As loyal readers know, I’ve been pitching The Sweet Spot recently, saying it would come out very soon. It’s the first of my so-called hilltown novels, which take place in rural Western Massachusetts, where I once lived. Set in 1978, the novel has a big scandal, a nasty feud, and interesting country folk living in the fictional town of Conwell. As usual, I love my characters, including one very flawed man.
Now, I officially announce the launch date of The Sweet Spot will be in January, more towards the middle than the end.
There are very practical reasons for the delay. I kept reading the manuscript over and over and over, forwards and backwards, on the screen and paper. I’m doing this on my own and want to get it right. Also, Michelle, the book’s designer, has other obligations.
We could have launched the novel in late November or early December, but that seemed like a bad idea, given the pre-Christmas shopping frenzy. Frankly, I don’t think my novel would be on anyone’s wish list, save for a few dear friends and family members.
January seemed like a smarter move. New Kindle and tablet owners will be looking for novels to read. People will be hunkering down with books because it’s winter.
Michelle and I met last week, now that she’s read the entire novel, to talk about cover ideas. I am going to read the manuscript one last time — I promise — before I hand The Sweet Spot over to her, so she can get it ready for paperback and Kindle. This time, we are releasing both versions at the same time.
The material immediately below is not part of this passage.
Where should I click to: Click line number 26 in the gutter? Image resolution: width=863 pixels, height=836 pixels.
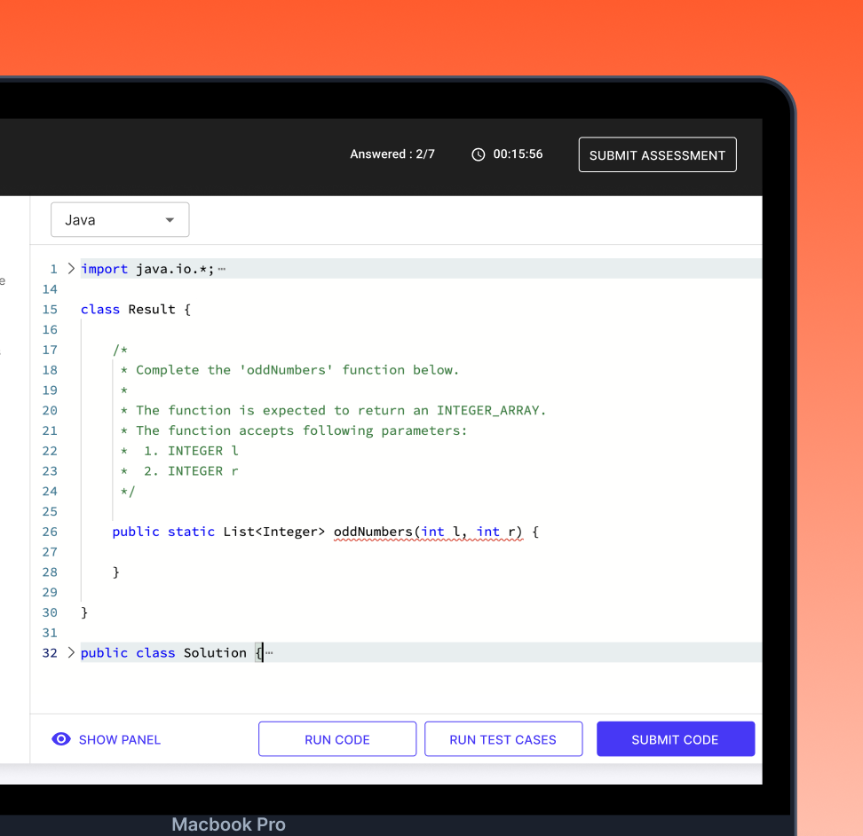pyautogui.click(x=50, y=532)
During the time leading up to the launch, I will be giving updates, including a peek at the cover and snippets of copy. I will tell you about the main characters, such as Edie, Walker, and Harlan. Then there’s Edie’s old rascal of a father, who runs the town dump, and her outspoken aunt. The Sweet Spot is far more serious than my first novel, Peace, Love, and You Know What, although like real life, it has its comic moments.
When I think about it, January is not that far off.
ABOUT THE PHOTO ABOVE: That is a glass of Harvey’s Raw Apple Cider I bought at the Taos Farmers Market last week, the last time it will be available in Taos this season. Unpasteurized cider is illegal in New Mexico, except at farmers markets. The full-bodied cider tastes just like what I used to drink in New England. Delicious.